◆ WHAT IS EXPECTED ◆
Work out how many lines in the following entries contain the string "address", and write only that number.

Stored items from a collection:
****************
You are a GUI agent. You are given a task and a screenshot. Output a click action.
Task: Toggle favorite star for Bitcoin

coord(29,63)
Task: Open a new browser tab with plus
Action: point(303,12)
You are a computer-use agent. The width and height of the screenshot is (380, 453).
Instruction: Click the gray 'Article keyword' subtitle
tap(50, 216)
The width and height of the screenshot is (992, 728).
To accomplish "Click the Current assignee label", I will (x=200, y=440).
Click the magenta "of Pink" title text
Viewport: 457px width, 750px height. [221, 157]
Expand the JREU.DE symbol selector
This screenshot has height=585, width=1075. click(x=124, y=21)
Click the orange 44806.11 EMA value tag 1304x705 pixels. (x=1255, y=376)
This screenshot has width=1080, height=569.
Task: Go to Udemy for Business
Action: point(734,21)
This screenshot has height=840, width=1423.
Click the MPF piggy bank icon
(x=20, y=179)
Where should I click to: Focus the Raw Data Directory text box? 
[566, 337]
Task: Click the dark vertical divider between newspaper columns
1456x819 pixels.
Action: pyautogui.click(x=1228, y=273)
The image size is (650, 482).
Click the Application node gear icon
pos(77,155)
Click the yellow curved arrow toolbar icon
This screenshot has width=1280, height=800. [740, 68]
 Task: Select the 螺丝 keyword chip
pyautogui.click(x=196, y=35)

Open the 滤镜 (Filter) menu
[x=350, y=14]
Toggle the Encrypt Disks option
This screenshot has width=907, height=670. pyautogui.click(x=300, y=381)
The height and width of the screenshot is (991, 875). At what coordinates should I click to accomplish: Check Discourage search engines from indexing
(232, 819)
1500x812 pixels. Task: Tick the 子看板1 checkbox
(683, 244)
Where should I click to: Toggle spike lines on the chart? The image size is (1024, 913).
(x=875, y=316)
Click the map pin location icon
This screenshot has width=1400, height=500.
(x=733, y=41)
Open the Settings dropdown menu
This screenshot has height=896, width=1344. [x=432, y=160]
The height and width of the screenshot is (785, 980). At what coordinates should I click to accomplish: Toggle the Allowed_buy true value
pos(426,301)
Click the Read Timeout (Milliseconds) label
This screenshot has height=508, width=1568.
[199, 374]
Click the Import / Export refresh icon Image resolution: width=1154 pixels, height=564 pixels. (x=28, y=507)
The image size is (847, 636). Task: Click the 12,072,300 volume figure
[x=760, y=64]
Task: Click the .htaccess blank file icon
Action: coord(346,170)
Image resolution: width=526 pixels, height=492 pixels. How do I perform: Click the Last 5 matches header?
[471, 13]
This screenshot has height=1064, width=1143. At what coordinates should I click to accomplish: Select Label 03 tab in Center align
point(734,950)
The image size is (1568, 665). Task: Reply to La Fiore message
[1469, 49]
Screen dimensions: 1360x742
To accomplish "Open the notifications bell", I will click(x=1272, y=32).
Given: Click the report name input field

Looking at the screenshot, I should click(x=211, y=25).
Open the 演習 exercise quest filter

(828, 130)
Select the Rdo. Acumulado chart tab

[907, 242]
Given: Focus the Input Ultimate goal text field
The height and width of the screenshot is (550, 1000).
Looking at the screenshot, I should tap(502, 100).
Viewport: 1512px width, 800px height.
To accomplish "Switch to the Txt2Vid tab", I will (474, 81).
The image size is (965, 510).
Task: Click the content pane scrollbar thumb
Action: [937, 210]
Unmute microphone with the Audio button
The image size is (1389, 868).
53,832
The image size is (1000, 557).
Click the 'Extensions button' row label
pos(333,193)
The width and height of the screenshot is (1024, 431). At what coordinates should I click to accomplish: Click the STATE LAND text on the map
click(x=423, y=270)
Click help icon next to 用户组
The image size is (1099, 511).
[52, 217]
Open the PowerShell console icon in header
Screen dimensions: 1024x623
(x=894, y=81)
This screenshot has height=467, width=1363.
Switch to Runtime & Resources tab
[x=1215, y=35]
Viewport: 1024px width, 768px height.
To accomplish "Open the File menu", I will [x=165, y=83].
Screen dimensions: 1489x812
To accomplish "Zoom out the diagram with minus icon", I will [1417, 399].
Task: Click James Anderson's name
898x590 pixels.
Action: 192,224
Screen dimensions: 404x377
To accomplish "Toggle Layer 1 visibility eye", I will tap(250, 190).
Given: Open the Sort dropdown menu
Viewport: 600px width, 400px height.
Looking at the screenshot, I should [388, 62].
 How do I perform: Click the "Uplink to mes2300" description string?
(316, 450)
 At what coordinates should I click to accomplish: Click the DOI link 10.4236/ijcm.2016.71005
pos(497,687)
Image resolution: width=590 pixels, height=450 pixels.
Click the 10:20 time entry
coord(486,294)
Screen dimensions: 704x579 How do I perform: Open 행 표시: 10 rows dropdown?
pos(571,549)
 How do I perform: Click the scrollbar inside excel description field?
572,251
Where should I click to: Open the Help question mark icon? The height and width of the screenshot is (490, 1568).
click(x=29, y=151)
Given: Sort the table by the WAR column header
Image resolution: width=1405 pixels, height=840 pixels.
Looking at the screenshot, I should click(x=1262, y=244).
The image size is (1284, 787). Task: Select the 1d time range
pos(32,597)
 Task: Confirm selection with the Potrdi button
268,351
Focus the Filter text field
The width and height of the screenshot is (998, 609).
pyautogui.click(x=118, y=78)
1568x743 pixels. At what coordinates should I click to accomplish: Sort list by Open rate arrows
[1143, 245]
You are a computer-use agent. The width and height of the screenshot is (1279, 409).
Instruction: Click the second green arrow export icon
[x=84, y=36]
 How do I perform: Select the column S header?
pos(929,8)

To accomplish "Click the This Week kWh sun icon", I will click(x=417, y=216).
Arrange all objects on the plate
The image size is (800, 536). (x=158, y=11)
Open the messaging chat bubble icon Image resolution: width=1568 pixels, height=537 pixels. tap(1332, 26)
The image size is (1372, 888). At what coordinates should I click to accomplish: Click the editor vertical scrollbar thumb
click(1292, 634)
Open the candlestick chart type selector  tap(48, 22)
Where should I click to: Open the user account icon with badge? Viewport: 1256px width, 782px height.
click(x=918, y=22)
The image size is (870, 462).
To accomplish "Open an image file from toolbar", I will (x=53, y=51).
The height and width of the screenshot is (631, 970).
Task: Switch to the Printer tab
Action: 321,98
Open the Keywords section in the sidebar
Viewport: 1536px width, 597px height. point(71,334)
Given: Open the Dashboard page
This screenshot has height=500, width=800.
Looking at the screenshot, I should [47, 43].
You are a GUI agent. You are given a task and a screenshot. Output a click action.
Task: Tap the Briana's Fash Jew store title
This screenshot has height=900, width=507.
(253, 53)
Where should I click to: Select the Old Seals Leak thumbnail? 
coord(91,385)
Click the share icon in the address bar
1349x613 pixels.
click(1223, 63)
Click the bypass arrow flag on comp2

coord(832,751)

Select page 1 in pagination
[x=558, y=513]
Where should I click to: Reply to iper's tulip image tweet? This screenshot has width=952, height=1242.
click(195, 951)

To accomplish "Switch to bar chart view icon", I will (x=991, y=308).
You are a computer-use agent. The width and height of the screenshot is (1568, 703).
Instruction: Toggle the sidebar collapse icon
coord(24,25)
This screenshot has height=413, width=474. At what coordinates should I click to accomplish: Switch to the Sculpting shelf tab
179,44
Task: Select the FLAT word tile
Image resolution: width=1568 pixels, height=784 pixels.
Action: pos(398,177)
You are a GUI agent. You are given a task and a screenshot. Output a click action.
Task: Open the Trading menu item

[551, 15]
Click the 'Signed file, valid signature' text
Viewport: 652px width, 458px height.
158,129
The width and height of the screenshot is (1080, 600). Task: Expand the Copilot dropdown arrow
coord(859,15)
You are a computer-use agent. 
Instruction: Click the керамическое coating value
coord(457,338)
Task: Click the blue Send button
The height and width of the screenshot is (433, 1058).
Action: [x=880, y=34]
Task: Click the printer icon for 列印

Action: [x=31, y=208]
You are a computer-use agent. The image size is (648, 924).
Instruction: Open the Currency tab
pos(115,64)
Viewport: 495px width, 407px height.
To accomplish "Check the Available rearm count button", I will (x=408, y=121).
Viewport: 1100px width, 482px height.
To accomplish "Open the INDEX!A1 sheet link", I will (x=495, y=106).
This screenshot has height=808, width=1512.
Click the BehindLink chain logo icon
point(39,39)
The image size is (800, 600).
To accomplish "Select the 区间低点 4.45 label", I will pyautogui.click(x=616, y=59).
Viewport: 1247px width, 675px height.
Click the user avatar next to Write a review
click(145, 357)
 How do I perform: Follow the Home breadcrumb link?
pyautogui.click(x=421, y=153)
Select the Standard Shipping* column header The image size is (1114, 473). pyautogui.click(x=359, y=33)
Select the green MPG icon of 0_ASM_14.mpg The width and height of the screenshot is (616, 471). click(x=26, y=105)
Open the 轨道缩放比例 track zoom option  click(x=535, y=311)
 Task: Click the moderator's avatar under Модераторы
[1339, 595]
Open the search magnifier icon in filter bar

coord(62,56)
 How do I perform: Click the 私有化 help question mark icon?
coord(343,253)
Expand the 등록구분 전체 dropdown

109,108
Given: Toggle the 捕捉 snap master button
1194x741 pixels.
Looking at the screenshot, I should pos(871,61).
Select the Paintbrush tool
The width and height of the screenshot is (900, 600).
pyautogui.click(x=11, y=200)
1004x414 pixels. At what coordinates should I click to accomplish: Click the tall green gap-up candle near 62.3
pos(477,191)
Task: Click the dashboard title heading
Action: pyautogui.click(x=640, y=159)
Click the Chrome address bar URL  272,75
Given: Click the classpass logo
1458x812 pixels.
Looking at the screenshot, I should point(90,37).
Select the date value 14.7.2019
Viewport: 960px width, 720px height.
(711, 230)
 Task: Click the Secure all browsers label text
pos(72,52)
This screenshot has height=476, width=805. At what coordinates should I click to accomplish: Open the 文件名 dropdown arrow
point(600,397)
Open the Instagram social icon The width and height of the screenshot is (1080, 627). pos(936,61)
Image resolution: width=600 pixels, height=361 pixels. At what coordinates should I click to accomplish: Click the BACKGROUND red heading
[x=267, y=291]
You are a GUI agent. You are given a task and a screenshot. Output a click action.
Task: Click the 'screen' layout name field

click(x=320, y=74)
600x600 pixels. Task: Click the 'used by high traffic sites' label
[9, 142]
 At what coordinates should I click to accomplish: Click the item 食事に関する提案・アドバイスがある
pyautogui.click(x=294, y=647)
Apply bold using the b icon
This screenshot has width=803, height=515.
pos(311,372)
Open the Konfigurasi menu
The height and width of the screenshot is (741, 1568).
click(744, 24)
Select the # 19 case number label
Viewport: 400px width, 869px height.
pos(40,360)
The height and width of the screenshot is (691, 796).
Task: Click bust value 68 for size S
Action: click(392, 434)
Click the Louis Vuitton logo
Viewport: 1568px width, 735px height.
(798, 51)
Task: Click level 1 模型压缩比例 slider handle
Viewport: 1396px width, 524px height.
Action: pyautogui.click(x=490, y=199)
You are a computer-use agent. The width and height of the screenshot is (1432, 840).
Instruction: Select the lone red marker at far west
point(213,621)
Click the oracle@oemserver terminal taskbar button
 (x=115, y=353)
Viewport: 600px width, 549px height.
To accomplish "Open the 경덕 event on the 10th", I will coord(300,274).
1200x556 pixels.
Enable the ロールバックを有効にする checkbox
****************
◆ EXERCISE SOLUTION ◆
2